Just as the Ministry of Health responded to research on health utilization by cutting for the poorest, Rwanda bases all health policies on available health data. Dr. Binagwaho explains that, “You will not succeed in bringing up a strategy or policy that is not backed up by evidence” — policies not justified by robust data are rejected. The government relies on what Dr. Farmer calls “burden and gap analysis,” first looking at what problems cause the most ill health and then identifying the areas where an affordable, effective intervention can fill the gap. The goal of this analysis is to ensure that every dollar goes as far as possible. As Rwanda brings infectious diseases under control, non-communicable diseases make up an increasing share of burden of disease.
In 2011, for example, Rwanda seized upon the new Gardasil vaccine to inoculate its populace against cervical cancer, the leading cause of cancer in women. Providing all three doses of the vaccine posed a challenge in rural areas, but Rwanda’s robust system of primary care and thousands of community health workers supported the effort that reached 93 percent of eligible girls.
To further reduce the impact of cervical cancer, Rwanda has integrated the vaccine with increased programs in screening to catch the disease earlier and improve treatment outcomes for women with cervical cancer. Now, with the HPV vaccination program rolled out, the government of Rwanda looks to improve care for those with cancer by expanding comprehensive cancer treatment program into district hospitals as well as Partners in Health’s new Butaro Cancer Center of Excellence — the country’s first dedicated cancer hospital. By making scientific certainty central to policy planning, Rwanda addresses coming challenges and ensures the efficiency and efficacy of proposed programs.
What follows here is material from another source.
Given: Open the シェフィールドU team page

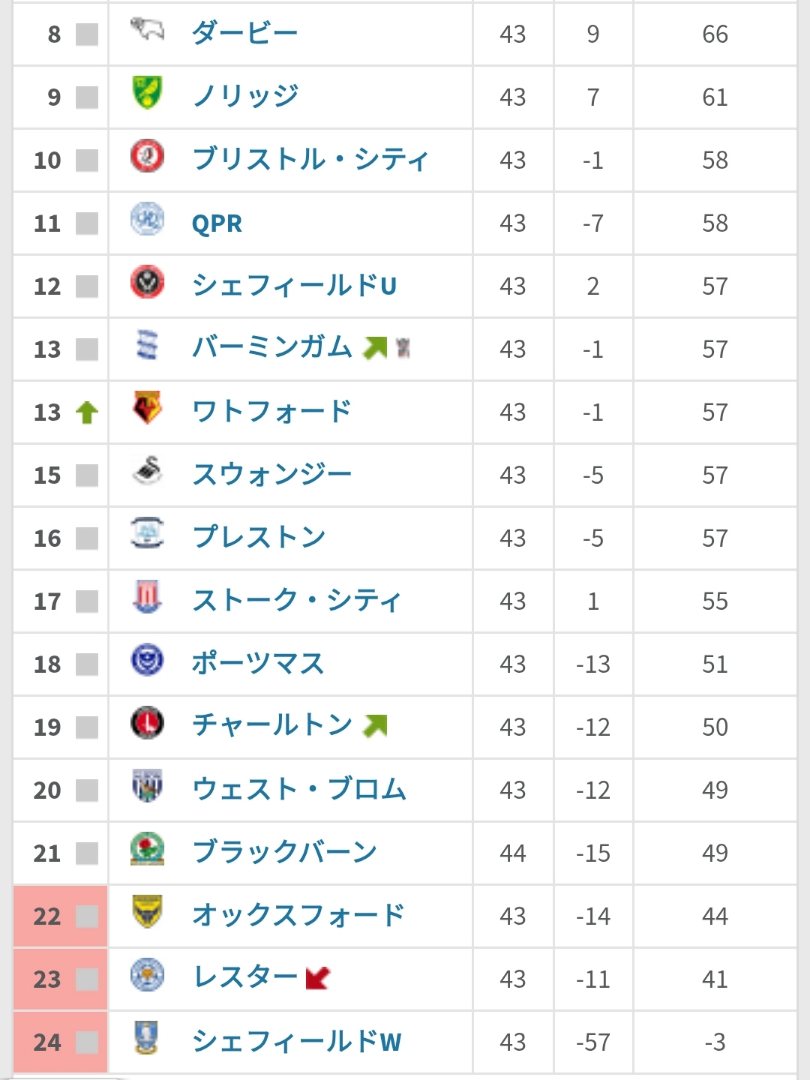Looking at the screenshot, I should click(x=294, y=286).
For Syria and Mali, Haiti and Yemen, Rwanda’s rebuilding should offer hope that they, too, can remake their countries and recover from crises in the coming decades. While the specific context of Rwanda cannot be replicated, Dr. Farmer contends that Rwanda’s focus on evidence-based policy, central planning, health systems, and equitable access to care should be heeded both by countries looking rebuild their health system and those with strong systems already in place. “In our commitment to understanding complexity,” said Farmer, “we need to not forget that there are generalizable lessons to delivering care that are not acceptable to ignore.”
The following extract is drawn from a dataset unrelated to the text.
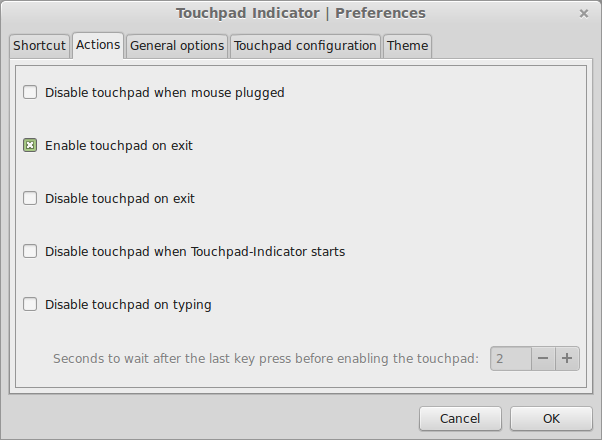Screen dimensions: 602x440
Task: Click the 'Disable touchpad on typing' label text
Action: 128,305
While the United States still exceeds Rwanda in most traditional health metrics (such as life expectancy), and its hospitals and medical care surpass those in Rwanda, U.S. health outcomes still falter because too many patients fall through the cracks. The U.S. health system relies too heavily on doctors and hospitals to provide care. A growing body of research suggests that more frequent health care use and higher costs may lead to poorer health.
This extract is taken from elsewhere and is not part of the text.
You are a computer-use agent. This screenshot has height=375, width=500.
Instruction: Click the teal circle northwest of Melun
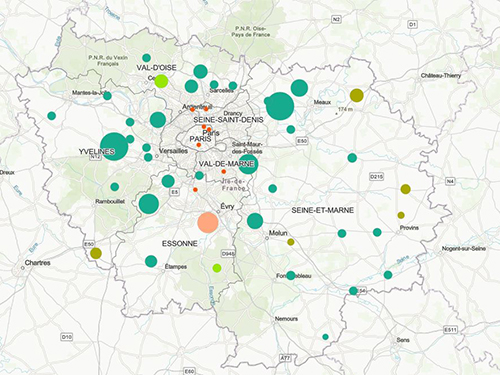255,221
Farmer believes that, if the United States extended health care into the community like Rwanda, care for chronic diseases would markedly improve while costs would over time drop. Indeed, community-based pilots in the United States have proven effective in settings from inner-city Boston torural Mississippi. Innovations in resource-squeezed places like Rwanda give hope that health care can be both equitable and affordable.